Stored data

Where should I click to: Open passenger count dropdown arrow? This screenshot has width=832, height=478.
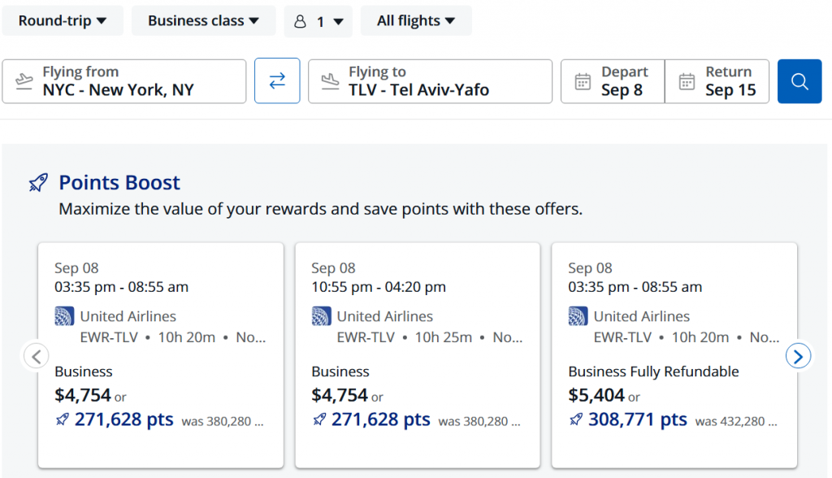click(x=338, y=22)
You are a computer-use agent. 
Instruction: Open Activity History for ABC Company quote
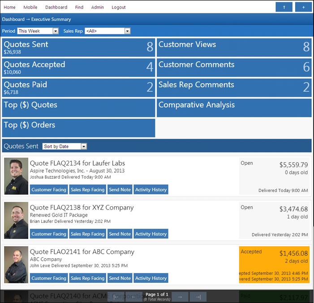pyautogui.click(x=151, y=278)
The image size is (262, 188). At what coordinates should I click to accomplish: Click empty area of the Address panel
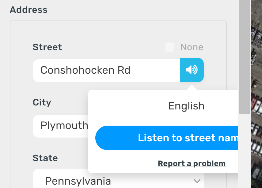21,92
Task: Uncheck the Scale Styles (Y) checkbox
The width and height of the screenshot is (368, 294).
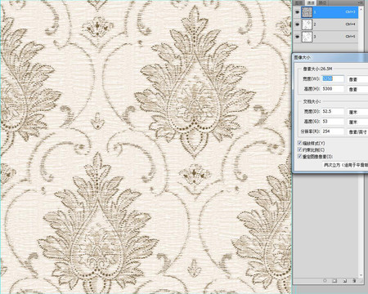Action: click(x=300, y=143)
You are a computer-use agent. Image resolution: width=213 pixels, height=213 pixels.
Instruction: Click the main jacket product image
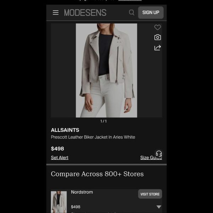pyautogui.click(x=107, y=70)
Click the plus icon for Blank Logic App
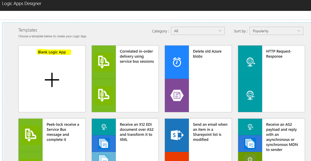The height and width of the screenshot is (161, 311). (52, 80)
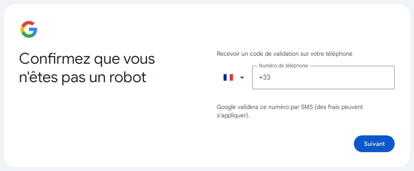Click the word "SMS" in the notice
This screenshot has width=414, height=171.
pos(308,107)
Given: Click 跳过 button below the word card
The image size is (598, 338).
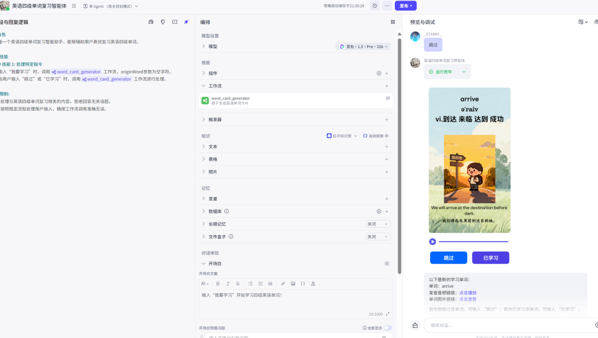Looking at the screenshot, I should (x=449, y=258).
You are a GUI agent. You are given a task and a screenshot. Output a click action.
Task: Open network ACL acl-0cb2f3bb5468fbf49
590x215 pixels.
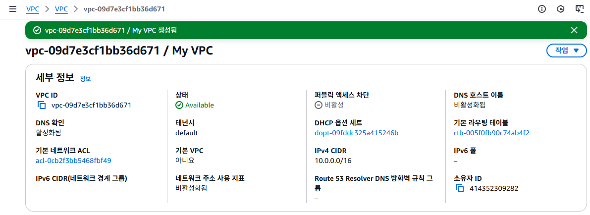(x=73, y=161)
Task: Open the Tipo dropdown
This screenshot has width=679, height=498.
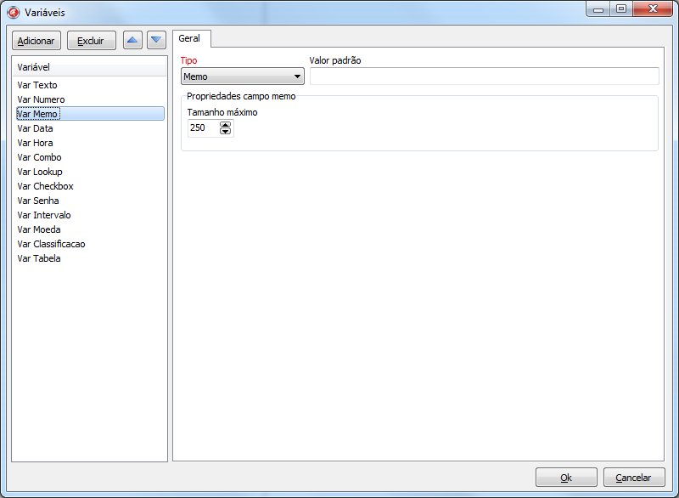Action: pos(243,76)
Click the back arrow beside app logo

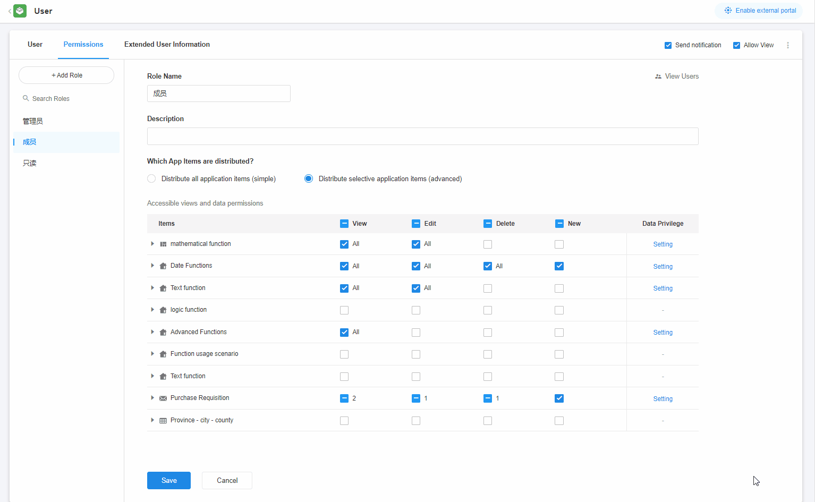[x=10, y=11]
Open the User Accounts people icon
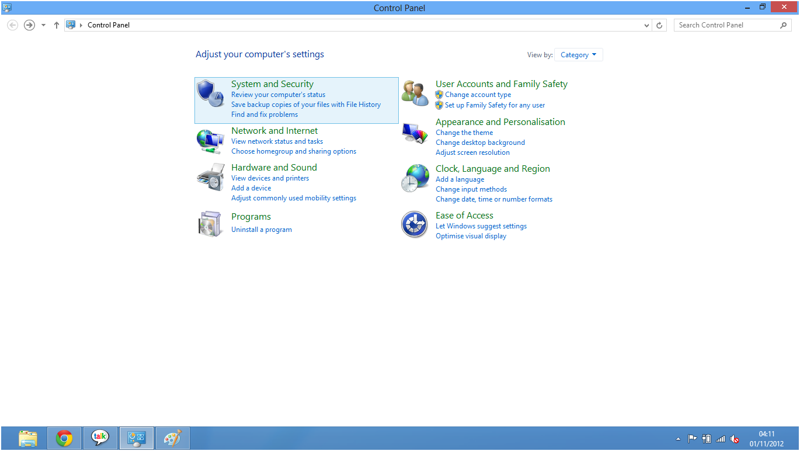The image size is (800, 451). coord(415,93)
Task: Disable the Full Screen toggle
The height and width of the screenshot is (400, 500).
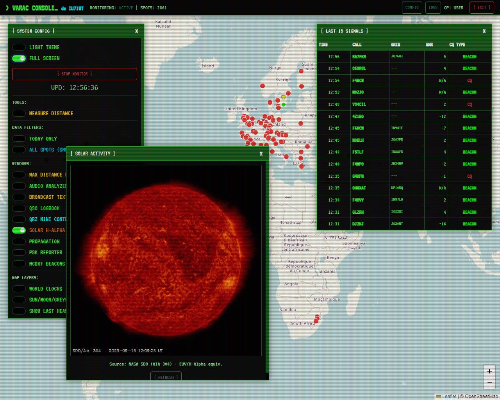Action: (x=19, y=58)

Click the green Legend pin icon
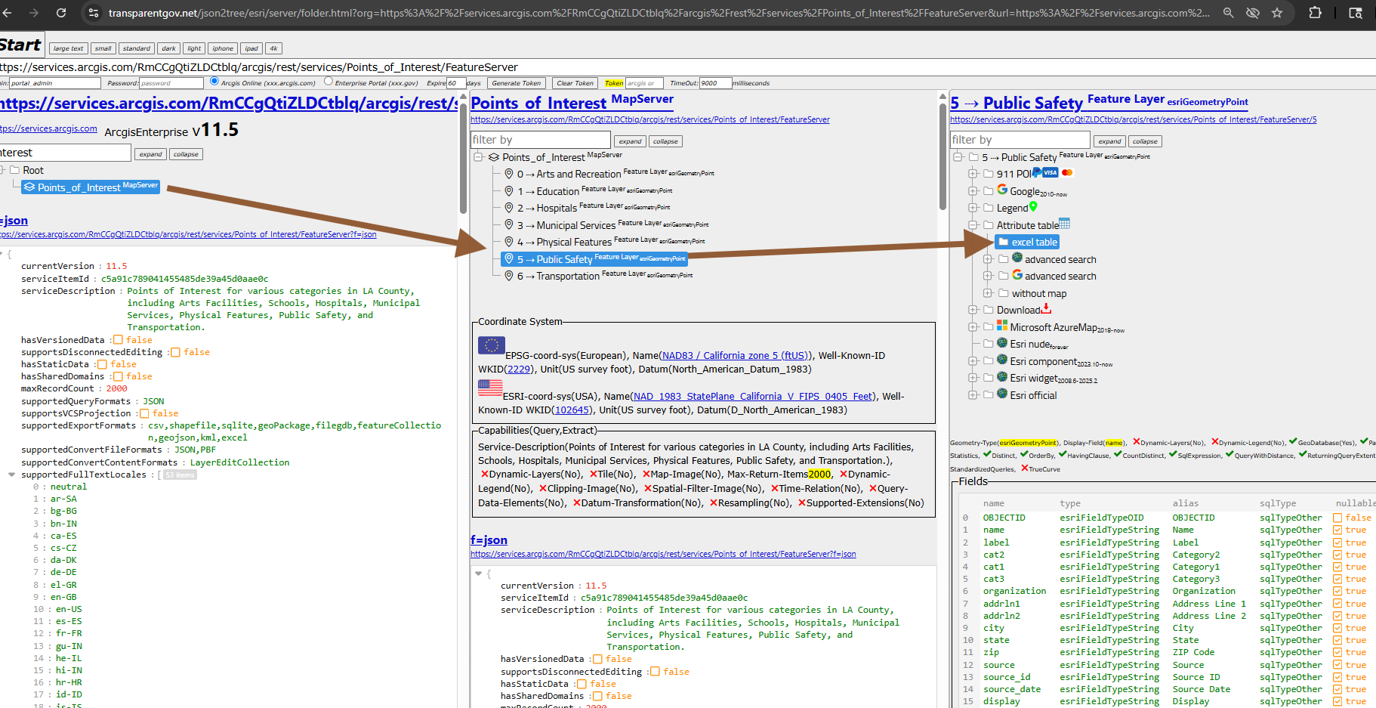coord(1033,206)
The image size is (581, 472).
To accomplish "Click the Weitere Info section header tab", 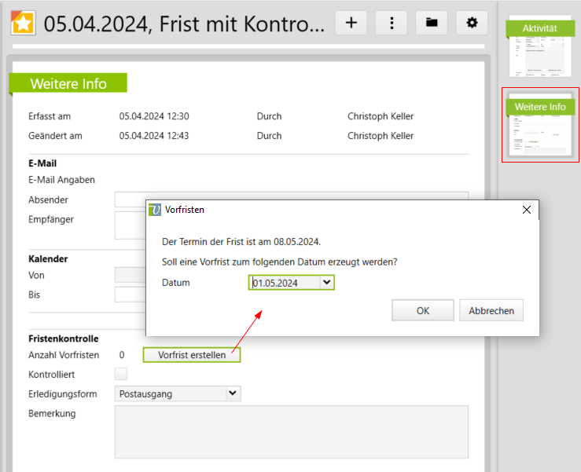I will click(68, 84).
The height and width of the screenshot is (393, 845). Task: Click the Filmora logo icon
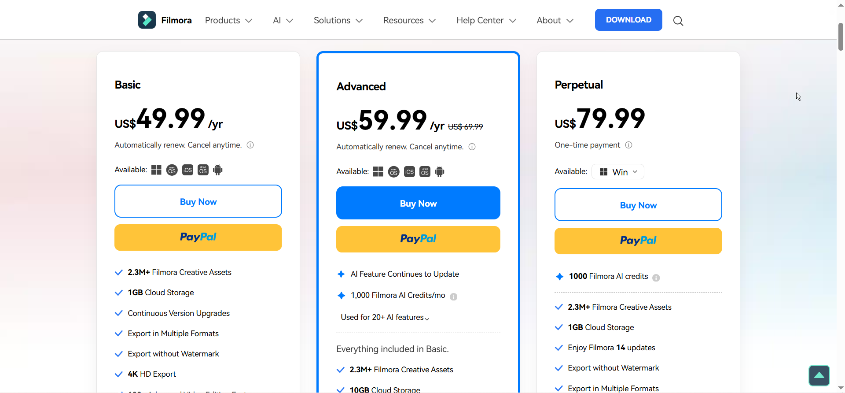(x=147, y=20)

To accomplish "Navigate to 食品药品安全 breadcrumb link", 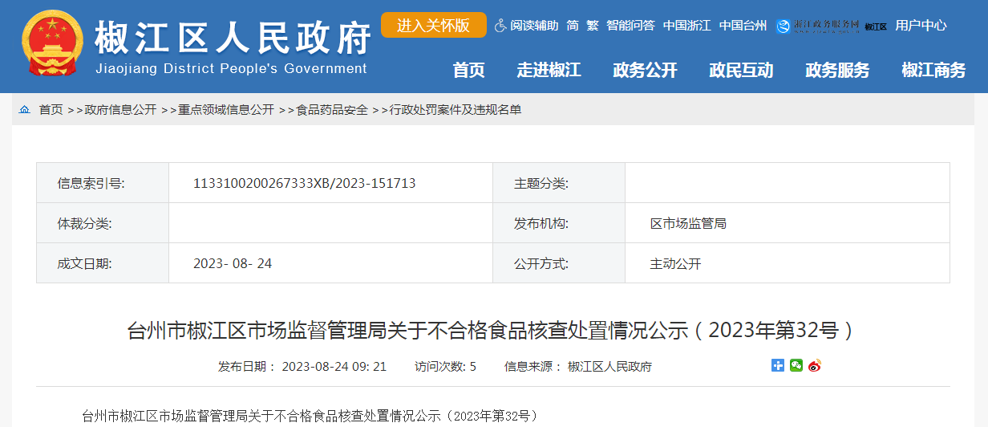I will (x=332, y=110).
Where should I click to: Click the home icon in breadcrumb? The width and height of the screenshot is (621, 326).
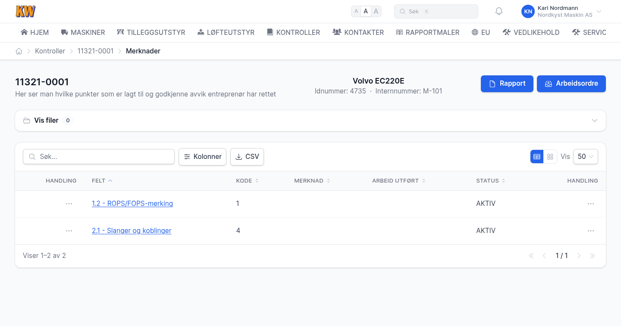[x=19, y=51]
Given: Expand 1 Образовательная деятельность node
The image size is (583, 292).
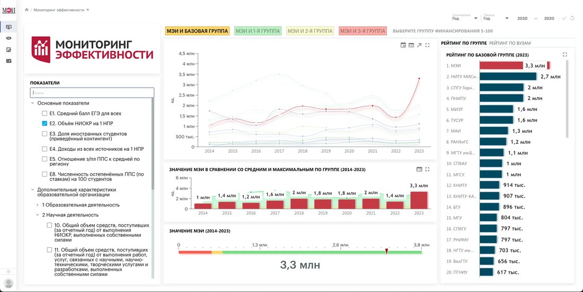Looking at the screenshot, I should click(38, 205).
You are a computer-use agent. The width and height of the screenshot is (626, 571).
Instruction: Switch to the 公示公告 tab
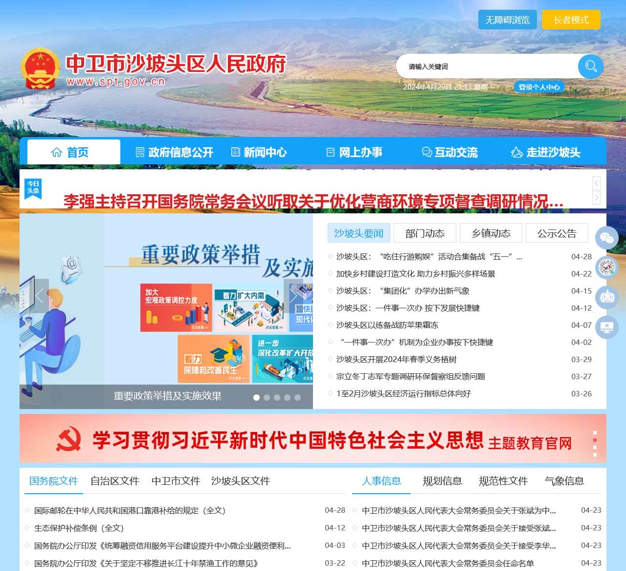tap(557, 233)
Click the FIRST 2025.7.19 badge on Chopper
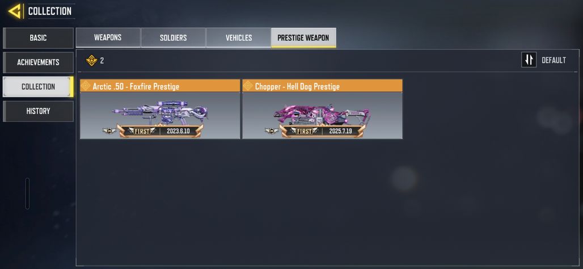 coord(322,131)
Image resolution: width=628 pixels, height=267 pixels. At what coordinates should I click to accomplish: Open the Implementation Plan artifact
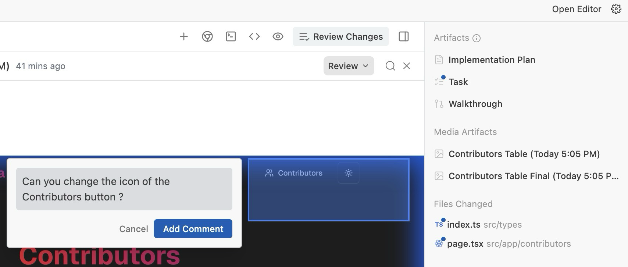492,60
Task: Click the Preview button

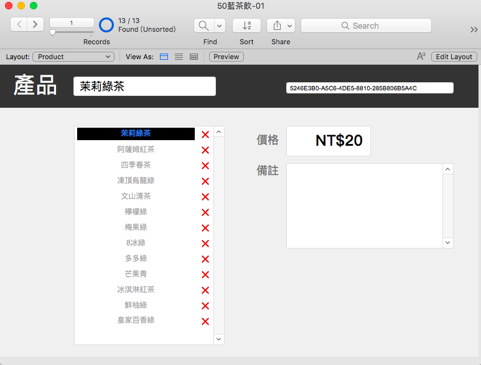Action: tap(226, 57)
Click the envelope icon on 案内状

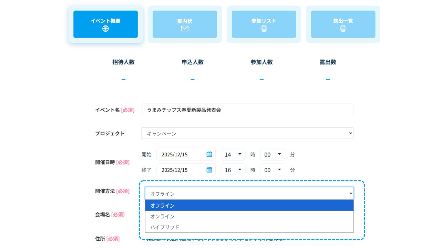tap(185, 29)
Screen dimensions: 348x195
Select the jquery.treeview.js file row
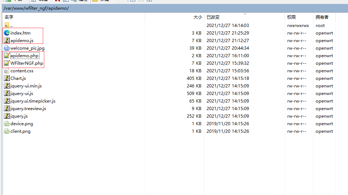[28, 109]
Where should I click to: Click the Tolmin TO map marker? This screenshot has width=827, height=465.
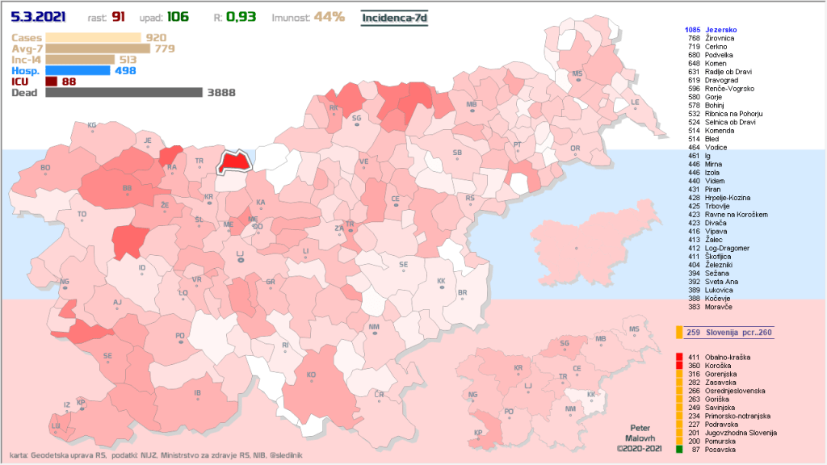pyautogui.click(x=82, y=220)
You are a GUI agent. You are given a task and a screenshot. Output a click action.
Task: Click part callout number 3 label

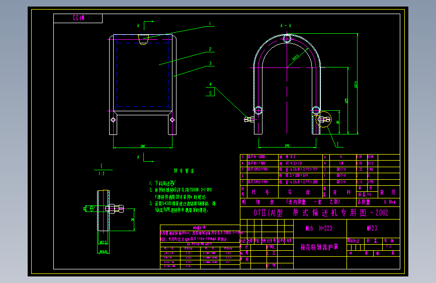(210, 63)
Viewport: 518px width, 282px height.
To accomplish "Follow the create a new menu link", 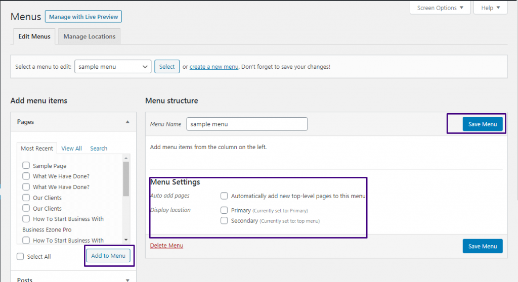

YOUR TASK
Scan the records for the word "computer". Copy each line where it turns up.

ANSWER TO THIS TASK
You are a computer-use agent. 
You are a computer-use agent. Image resolution: width=213 pixels, height=213 pixels.
You are a computer-use agent. The width and height of the screenshot is (626, 571).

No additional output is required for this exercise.